Monday, March 20, 2006

REVERSE DECONSTRUCTION

You had seen her as a bright art-student, who perfectly knew how to paint. And now you see her, after she recently won the Kashi Award for Visual Art (Cochin, Kerala) as an artist who rather knows what to paint and WHY.

Her decision to paint the obviousities was in offing even while she pursued her Masters studies. In the premier institute that the JJ School of Art in Mumbai is, the shackles of conservatism had just begun to fall down when Prajakta did her Masters in 2002. She was 'allowed' (if not encouraged) to go on with her plans to pimple-ify the 'portraits', thereby amplifying the nightmares of her gender and age. Not having a smooth skin is like being socially rejected in this world of TV screens dominated by anti-pimple ads... na?

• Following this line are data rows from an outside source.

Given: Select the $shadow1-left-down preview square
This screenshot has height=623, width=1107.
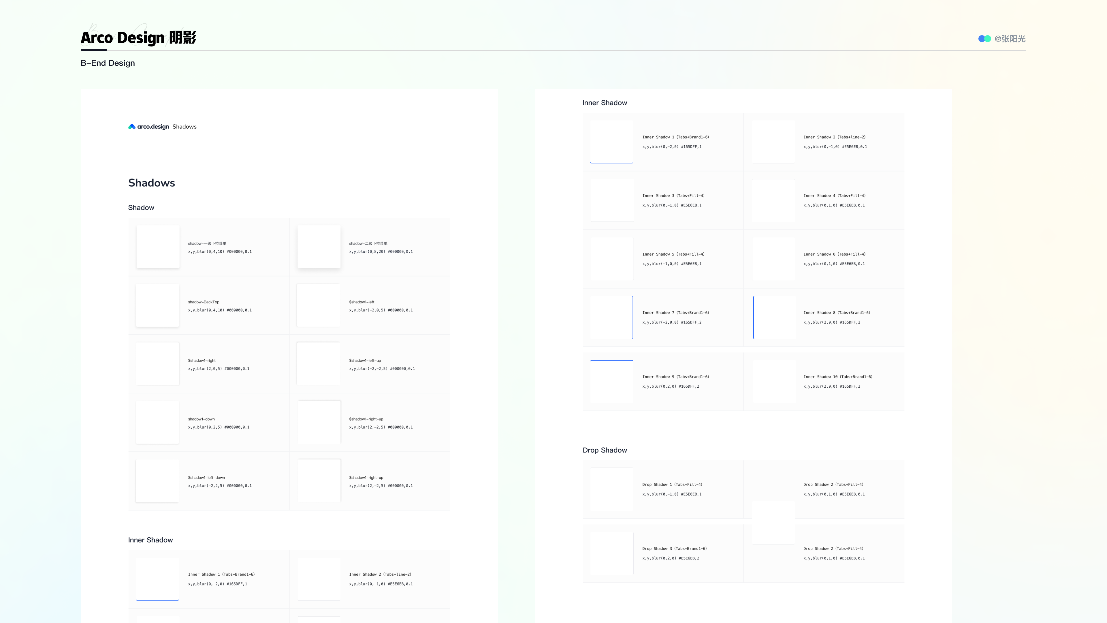Looking at the screenshot, I should point(157,481).
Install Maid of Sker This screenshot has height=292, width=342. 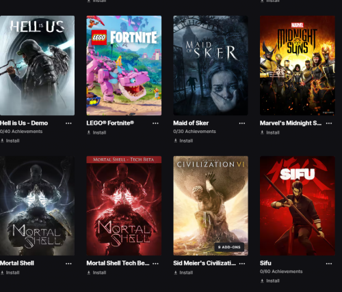[x=183, y=141]
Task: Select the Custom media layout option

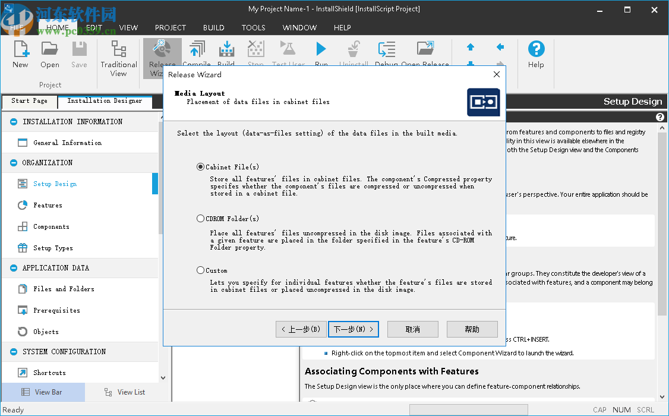Action: [201, 270]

From the class of 2002, Prajakta is here in 2005 to find her own class. She is, after all, a non-European, non-US, an Indian, a Maharastrian, a Mubaiite, from Borivli, and... well, from her home. If you look at that stack of newspapers tucked in the corner that's left even as the TV-showcase is kept to fit the place, you might not think it is HER home. But how could she photograph those so- very- private corners that get covered of done up when even the 'train-frieds' visit a mubai home?

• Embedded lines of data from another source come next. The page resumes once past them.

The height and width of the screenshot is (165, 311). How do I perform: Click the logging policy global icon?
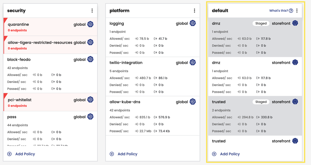pyautogui.click(x=193, y=23)
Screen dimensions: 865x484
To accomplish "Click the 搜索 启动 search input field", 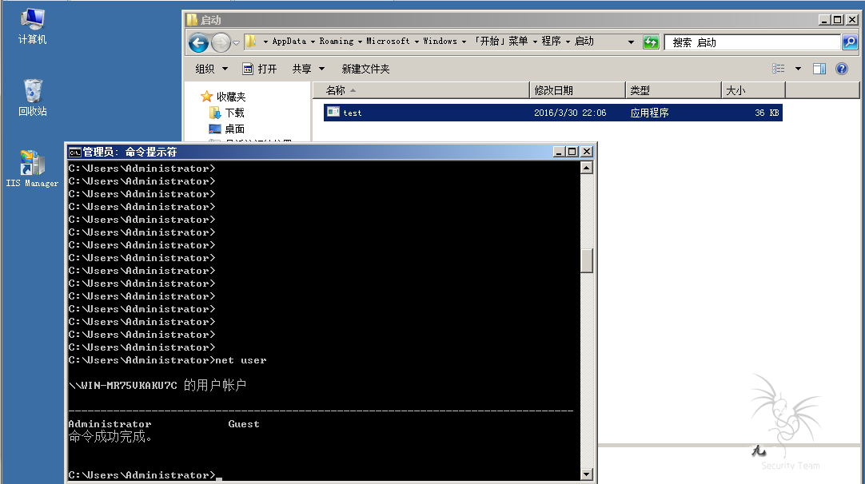I will (x=752, y=42).
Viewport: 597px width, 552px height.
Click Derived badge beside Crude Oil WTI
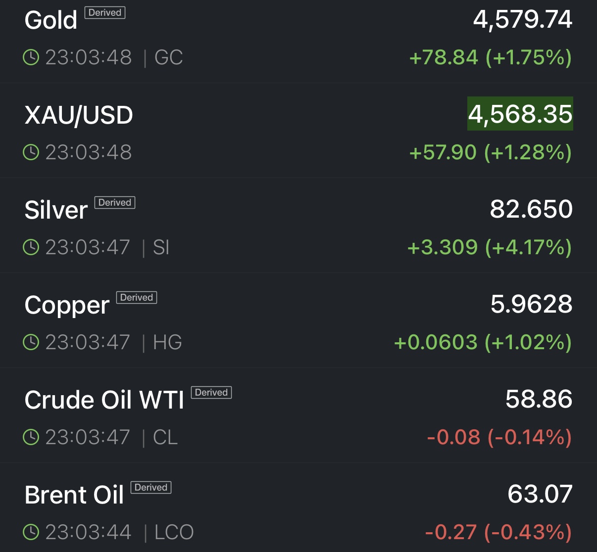click(x=211, y=393)
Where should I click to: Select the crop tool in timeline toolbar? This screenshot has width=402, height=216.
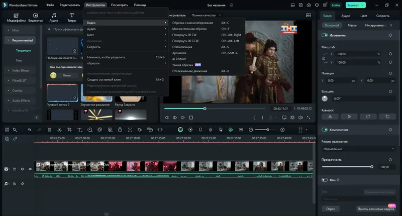coord(70,130)
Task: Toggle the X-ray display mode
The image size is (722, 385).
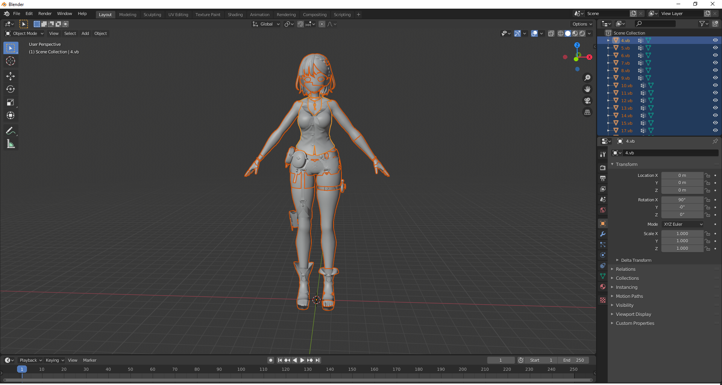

Next door neighbours were soft targets. One watches prajakta's peering now from the home corners to the corners of common passages, shared balconies. Then, to the corners of her city... the dumping grounds by the Mumbai sea, in a far-off suburb.

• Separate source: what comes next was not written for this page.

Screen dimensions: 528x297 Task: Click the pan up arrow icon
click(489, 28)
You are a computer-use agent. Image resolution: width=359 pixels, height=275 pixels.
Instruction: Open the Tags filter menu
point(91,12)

The same peering, with the same amount of in(tro)spection had once looked at pimples, and had faced them as an aesthetic challenge to what remained the 'usual standard' for a college-girls facial skin. Now, the gaze is at home- neighbourhood- city.

The aesthetic challenge that these unattended yet unseen corners pose, gets a 'painterly' twist... one might call it a trick that Prajakta had learnt because (and/ or) despite being a student who knew how to paint.

Her choice of colours, at the works on display in Mumbai recently, looked like what a 'perfect' digital print ( a print that retains all the luminousity that you see on your monitor). At the same time, the use of brush, as an extension of hand, was discernible. The brushwork might not be noticeable, but the texural renderings, the Luc Tuymans way of gradations and remnants of a water-colour landscape painter's trait of leaving the paper-white blank at highlights, are visible. The perfection in colour and the fact that it is 'hand-made', or made by human intervention, adds drama of looking at a painting.

The 'drama in everyday' that the viewer has been knowing through the acts of genre painting and photographers' work ('a day in the life of'), gets a discursive twist in Prajakta's paintings. They invite the viewer to look at the well-intervened object, but put a bar that prohibits them to enjoy the object. Prajakta's work does not romanticise (like Vermeer did). The 'skill' of a human-interest photographer, to allure the moment sothat it lives its own life, is decidedly kept aside when Prajakta shoots those corners, before she takes to the acrylic colours and cainssein paper in her studio. She seems of the kind who wants her camera-notes typically imperfect.Then, to construct itself becomes an exercise in deconsrtruction. While it is arguable that most of the deconstructionist, post 1990s painters in India have been doing so, Prajakta deserves her cudos for making her 'Reverse Deconstrucion' memorable.